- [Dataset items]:

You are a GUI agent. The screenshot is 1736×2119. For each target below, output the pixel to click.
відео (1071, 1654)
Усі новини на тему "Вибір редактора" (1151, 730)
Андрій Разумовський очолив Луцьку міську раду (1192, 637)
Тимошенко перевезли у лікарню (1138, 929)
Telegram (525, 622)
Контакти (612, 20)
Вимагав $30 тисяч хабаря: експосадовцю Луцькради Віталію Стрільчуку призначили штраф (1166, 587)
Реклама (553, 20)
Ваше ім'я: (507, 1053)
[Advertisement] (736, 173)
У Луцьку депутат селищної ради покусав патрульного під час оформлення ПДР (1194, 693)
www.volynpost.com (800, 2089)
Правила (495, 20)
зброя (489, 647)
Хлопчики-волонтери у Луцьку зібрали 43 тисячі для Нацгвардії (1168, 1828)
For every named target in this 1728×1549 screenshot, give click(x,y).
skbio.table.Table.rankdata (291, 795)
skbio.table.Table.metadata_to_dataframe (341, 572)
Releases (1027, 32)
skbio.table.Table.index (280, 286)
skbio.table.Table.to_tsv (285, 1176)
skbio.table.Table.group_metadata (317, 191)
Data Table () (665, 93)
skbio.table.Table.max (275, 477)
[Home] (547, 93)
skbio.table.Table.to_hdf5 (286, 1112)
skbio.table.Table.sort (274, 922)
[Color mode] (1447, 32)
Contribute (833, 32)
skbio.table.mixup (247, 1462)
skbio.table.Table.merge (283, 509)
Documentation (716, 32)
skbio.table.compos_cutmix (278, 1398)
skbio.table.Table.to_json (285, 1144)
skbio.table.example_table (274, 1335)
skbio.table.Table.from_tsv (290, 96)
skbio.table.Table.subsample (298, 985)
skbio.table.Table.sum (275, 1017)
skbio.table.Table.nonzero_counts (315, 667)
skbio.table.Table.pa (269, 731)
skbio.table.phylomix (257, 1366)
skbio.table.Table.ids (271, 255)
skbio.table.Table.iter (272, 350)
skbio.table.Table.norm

- [INSTRUCTIONS FOR THE TASK]: Your answer should consist only of the lines above between the line holding "skbio.table.Table.merge (283, 509)" and the line holding "skbio.table.Table.subsample (298, 985)", inclusive, each transcribed exactly.

- [OUTPUT FOR THIS TASK]:
skbio.table.Table.merge (283, 509)
Documentation (716, 32)
skbio.table.compos_cutmix (278, 1398)
skbio.table.Table.to_json (285, 1144)
skbio.table.example_table (274, 1335)
skbio.table.Table.from_tsv (290, 96)
skbio.table.Table.subsample (298, 985)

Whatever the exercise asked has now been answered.